While the Anglophone world was glued to the screen watching Neighbours, we quietly made our own.

"Szomszédok" (i.e. "Neighbours") was the first ever Hungarian soap, which ran between 1987 and 1999.

And it was definitely quirky.
First of all, its setting was real: in 1987 a tiny village/outskirt of Budapest is demolished to make way for the M0 ring road, and some of the residents are moved into the nearby, newly built Gazdagrét council estate.

This really happened.
They are joined by other young or not so young hopefuls, everyone starting a new life in the same tower block.

The second weirdness is that in every episode it's Thursday. Basically they wanted it to be as up-to-date as possible, and since the show aired every other Thursday...
Thirdly, most of it was filmed on location, on the actual estate: the production company bought an entire floor in one of the high rises and turned it into their set.

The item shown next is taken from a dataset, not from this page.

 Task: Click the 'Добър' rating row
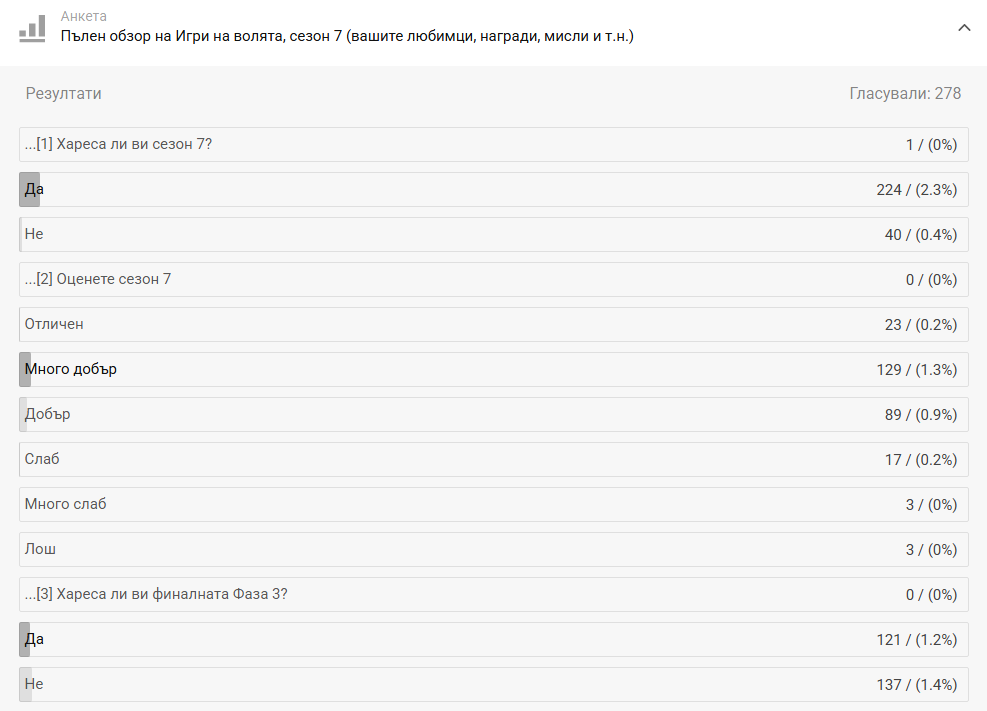[493, 415]
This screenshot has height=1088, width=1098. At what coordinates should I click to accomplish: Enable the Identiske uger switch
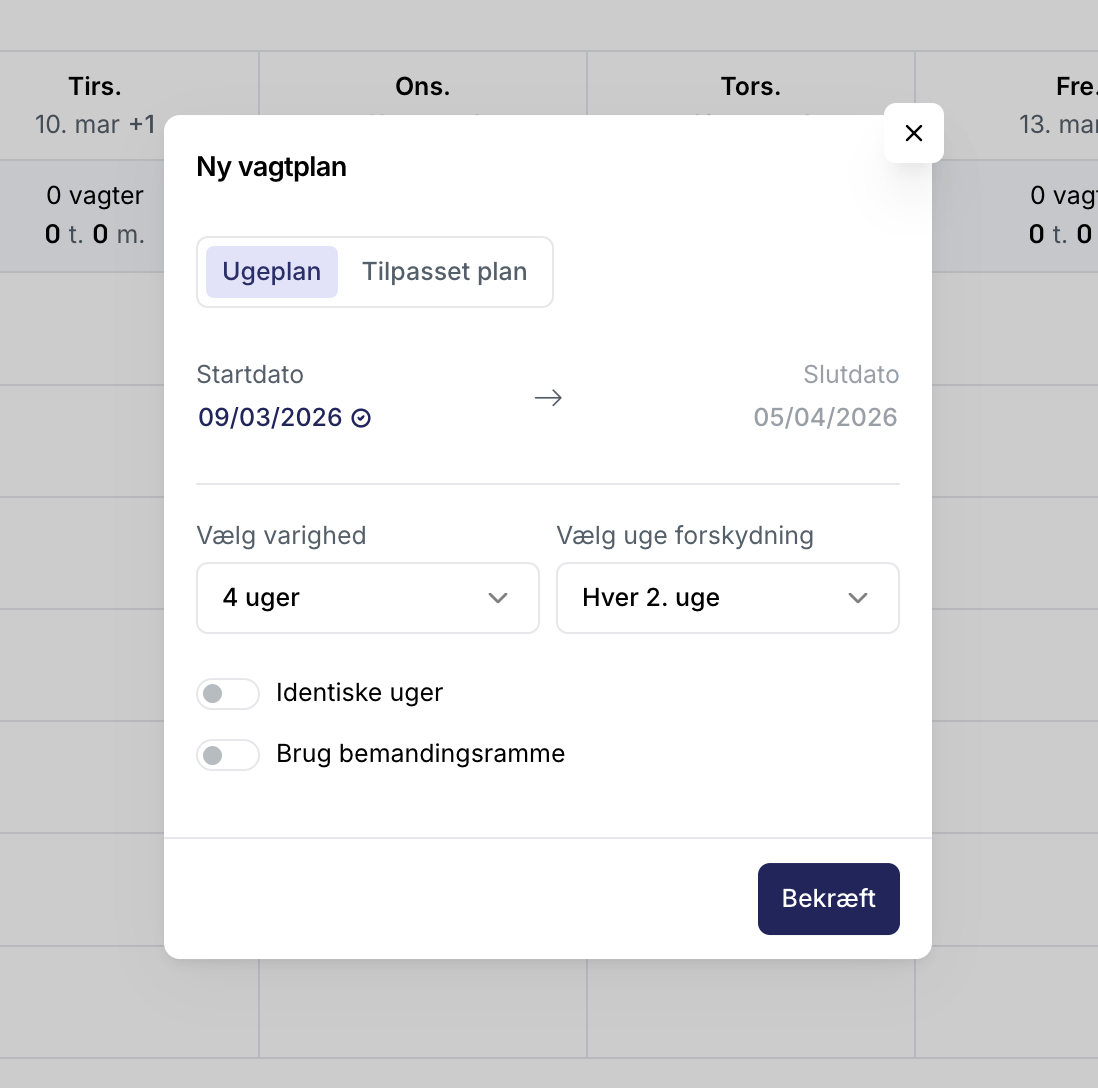click(228, 693)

And last but not least, quite a few of the cast were well-known, established theatre actors.
All this, and the novelty of seeing a soap opera set in "the real world", with characters commenting on day-to-day events made Szomszédok a unique and bewildering experience, watched even by people who wouldn't generally watch any soaps. (Like me and my family.)
But uniquely it also documented a key decade in the country's history: the fall of Communism, the first free elections and the subsequent "Wild East" years, all this from the low angle, the angle of the shop assistant, the taxi driver, the small-time dodgy businessman and so on.
It featured the first openly gay character on Hungarian television, horrendously from a 2020 perspective, with all the worst cliches of comedy campness, yet at the time it was really meant to be a sympathetic portrayal.
And if you somehow failed to get the moral message of an episode, don't worry: in what's probably the oddest move, during the end titles each character would turn to camera and deliver a monologue down the lens, recapping their thoughts about the world and the events just seen.
P.s.: what the show also gave us, although we didn't know it at the time: extreme memeability.

Despite it ending over 20 years ago, even now stills from the show are the richest single source of memes on the Hungarian internet.